Dataset entries
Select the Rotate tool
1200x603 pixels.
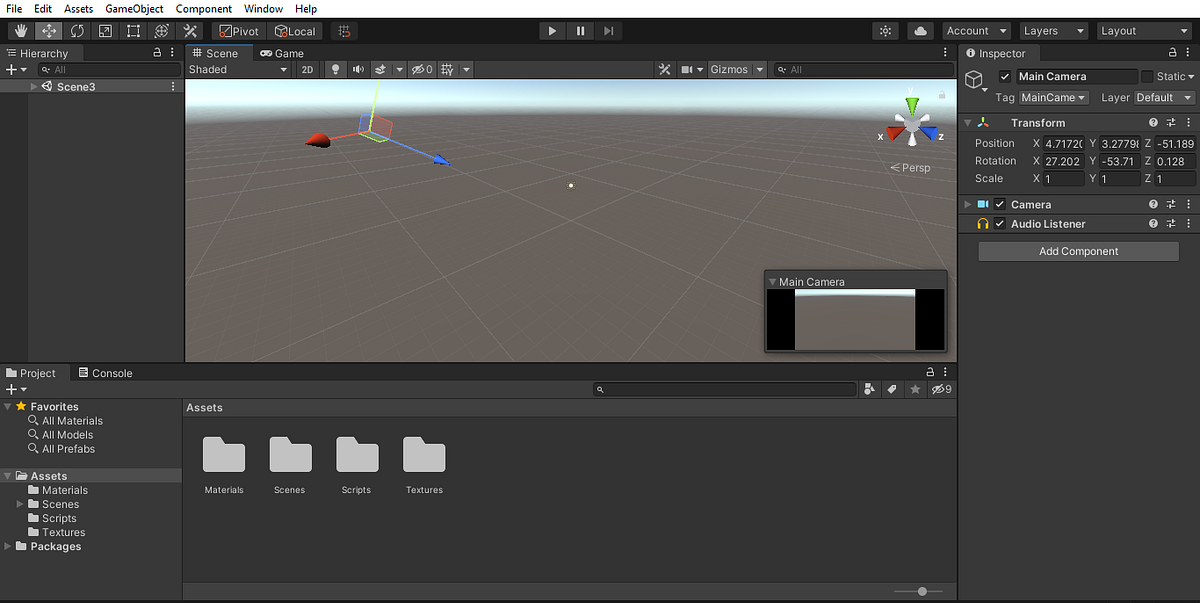(76, 31)
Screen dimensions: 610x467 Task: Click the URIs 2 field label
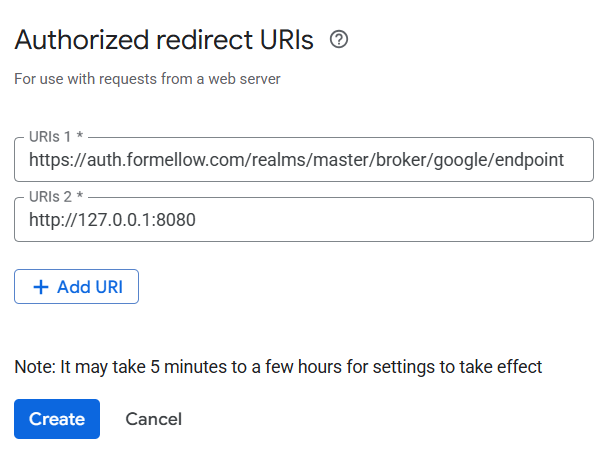[56, 197]
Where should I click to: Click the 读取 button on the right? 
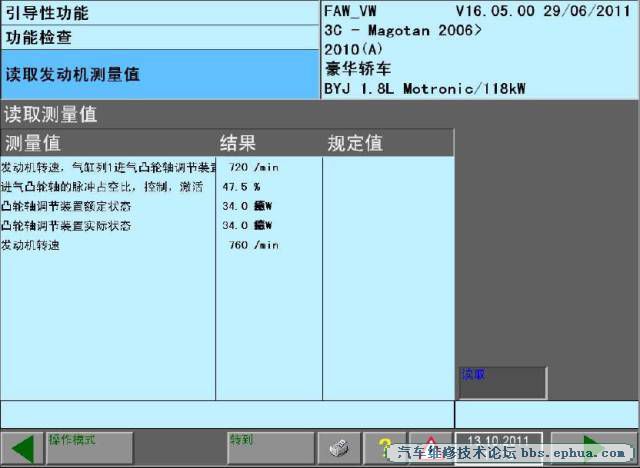coord(503,383)
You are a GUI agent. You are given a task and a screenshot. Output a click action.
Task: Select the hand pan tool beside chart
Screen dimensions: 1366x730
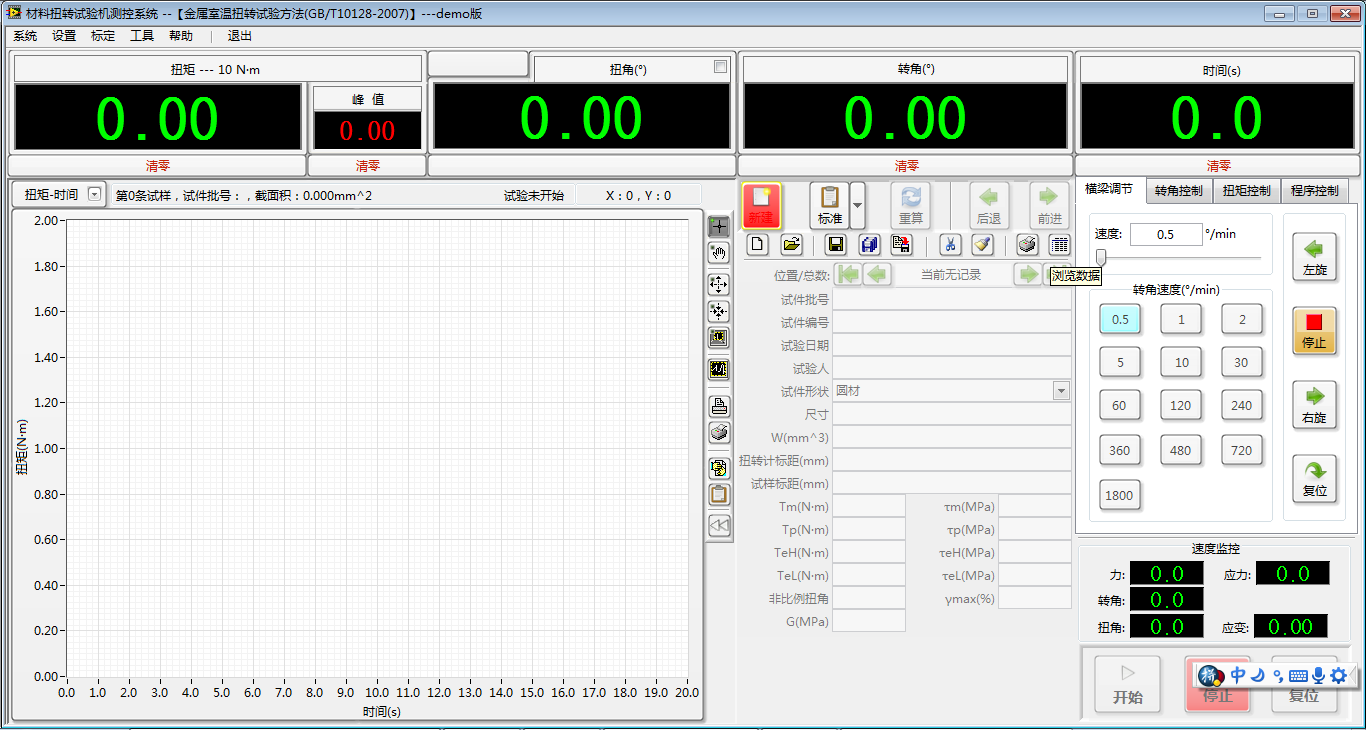pyautogui.click(x=718, y=253)
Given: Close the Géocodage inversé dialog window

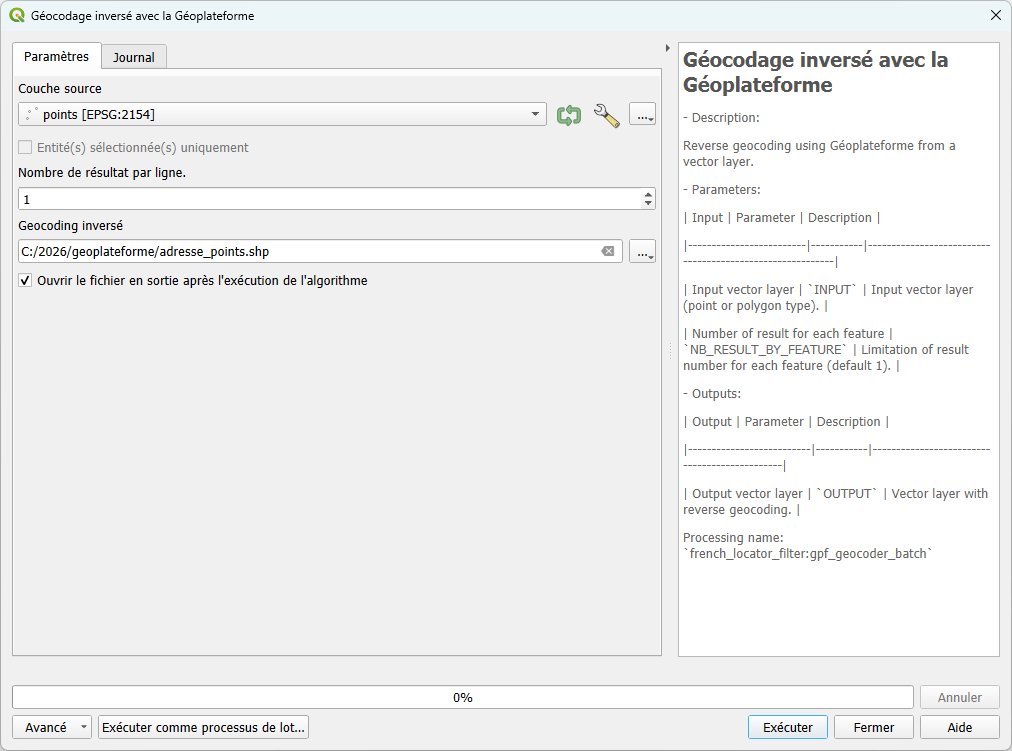Looking at the screenshot, I should coord(995,16).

Brief: An acceptable answer consists of the lines above from the one holding "Screen dimensions: 610x467" to the end of the data, repeated exactly and containing no pictures.

Response area:
Screen dimensions: 610x467 Task: Click the URIs 2 field label
[56, 197]
Where should I click to: Click the 读取 button on the right? 
coord(503,383)
You are a GUI agent. You are given a task and a screenshot. Output a click action.
Task: Select the hand pan tool beside chart
Screen dimensions: 1366x730
pyautogui.click(x=718, y=253)
Given: Close the Géocodage inversé dialog window

Looking at the screenshot, I should coord(995,16).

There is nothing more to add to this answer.